Submitting a Test Job

Let’s submit a sample job to ensure everything is working correctly:

Terminal window
./bin/spark-submit \
--class org.apache.spark.examples.SparkPi \
--master spark://Sais-Air:7077 \
examples/jars/*-examples_*.jar \
1000

This job calculates Pi using Spark.

Troubleshooting

If you’re using Java 17.0.5-zulu, you may encounter an error: cannot access class sun.nio.ch.DirectBuffer.
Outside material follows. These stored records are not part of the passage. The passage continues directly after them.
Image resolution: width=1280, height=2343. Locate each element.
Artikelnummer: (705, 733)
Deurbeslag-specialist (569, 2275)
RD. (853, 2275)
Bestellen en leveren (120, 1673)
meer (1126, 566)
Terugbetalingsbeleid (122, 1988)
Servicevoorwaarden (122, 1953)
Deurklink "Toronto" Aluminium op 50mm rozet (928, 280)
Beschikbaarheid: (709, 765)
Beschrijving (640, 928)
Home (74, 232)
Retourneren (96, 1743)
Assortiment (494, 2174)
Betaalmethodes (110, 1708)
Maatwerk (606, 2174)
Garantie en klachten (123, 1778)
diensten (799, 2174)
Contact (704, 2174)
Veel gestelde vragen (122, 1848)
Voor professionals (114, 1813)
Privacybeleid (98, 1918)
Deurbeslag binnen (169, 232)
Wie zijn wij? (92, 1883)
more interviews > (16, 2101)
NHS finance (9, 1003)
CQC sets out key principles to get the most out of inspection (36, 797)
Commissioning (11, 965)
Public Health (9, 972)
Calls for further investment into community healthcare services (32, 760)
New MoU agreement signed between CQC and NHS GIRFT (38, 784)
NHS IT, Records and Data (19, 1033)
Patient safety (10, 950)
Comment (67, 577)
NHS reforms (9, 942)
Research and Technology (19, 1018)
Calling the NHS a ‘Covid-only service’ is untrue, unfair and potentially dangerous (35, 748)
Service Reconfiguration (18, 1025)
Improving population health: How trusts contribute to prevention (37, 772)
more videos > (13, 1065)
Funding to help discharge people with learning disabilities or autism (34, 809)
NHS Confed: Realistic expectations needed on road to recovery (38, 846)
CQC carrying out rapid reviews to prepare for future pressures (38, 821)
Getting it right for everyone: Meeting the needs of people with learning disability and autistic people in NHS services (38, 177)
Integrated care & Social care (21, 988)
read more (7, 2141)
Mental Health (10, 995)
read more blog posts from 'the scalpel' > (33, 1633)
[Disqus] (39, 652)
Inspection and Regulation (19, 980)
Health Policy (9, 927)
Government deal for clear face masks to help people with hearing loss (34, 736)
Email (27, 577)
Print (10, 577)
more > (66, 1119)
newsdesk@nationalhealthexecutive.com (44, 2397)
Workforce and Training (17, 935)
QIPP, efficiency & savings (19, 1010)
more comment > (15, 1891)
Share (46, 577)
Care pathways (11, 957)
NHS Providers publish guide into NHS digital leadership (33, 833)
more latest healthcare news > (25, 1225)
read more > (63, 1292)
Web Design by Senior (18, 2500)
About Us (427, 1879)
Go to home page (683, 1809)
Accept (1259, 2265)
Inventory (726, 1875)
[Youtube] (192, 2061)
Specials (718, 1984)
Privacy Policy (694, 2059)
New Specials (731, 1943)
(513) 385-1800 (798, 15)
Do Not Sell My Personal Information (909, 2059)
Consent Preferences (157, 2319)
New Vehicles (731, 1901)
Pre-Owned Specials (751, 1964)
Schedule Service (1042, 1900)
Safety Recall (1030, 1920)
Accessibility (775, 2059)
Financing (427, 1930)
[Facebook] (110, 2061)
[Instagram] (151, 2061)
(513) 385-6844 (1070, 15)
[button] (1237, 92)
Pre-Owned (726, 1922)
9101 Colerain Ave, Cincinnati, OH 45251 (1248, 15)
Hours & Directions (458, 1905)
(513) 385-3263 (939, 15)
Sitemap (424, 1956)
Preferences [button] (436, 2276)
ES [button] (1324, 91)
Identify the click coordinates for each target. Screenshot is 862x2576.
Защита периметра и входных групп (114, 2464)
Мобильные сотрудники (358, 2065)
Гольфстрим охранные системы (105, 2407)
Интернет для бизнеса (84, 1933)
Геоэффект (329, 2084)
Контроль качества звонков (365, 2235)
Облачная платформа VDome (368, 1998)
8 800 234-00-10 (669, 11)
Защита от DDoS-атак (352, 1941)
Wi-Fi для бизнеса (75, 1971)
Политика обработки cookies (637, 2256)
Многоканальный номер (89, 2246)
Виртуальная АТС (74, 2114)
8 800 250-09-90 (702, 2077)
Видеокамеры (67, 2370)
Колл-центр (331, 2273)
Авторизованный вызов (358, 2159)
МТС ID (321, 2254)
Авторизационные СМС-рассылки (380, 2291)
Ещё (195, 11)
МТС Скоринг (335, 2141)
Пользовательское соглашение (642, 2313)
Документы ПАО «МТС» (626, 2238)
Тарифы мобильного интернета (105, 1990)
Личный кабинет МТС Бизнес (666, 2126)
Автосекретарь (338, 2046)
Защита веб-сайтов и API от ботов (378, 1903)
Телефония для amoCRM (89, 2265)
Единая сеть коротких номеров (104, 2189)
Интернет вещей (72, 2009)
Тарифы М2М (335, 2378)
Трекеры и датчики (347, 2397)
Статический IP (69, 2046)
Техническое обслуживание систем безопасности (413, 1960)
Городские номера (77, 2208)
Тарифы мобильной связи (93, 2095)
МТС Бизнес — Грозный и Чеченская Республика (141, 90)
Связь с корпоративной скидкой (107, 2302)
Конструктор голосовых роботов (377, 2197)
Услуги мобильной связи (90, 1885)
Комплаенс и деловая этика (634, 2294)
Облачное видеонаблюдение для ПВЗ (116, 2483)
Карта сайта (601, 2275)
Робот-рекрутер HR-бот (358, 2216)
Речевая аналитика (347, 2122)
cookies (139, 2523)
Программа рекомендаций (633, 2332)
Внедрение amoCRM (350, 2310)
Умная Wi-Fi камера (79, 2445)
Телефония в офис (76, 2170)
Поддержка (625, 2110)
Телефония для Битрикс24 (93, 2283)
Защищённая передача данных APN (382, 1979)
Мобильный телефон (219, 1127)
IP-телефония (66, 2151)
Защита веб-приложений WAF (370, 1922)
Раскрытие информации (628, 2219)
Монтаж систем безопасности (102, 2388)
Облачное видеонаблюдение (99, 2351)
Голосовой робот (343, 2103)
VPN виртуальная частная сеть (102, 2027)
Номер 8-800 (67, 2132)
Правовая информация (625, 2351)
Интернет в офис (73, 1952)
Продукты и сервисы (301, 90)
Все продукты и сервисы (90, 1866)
To fix this, add the --driver-java-options flag to your spark-submit command:

Terminal window
./bin/spark-submit \
--driver-java-options "--add-opens=java.base/sun.nio.ch=ALL-UNNAMED" \
--class org.apache.spark.examples.SparkPi \
--master spark://Sais-Air:7077 \
examples/jars/*-examples_*.jar \
1000

Conclusion

You now have a working Spark environment with the Master UI accessible at http://localhost:8080. This setup allows you to experiment with Spark jobs and utilize the Spark UI for debugging and performance analysis.

In future posts, we’ll dive deeper into using the Spark UI for performance tuning and troubleshooting common issues in Spark applications.

Additional Resources

Remember to stop your Spark cluster when you’re done by running ./stop-master.sh and ./stop-worker.sh in the sbin directory.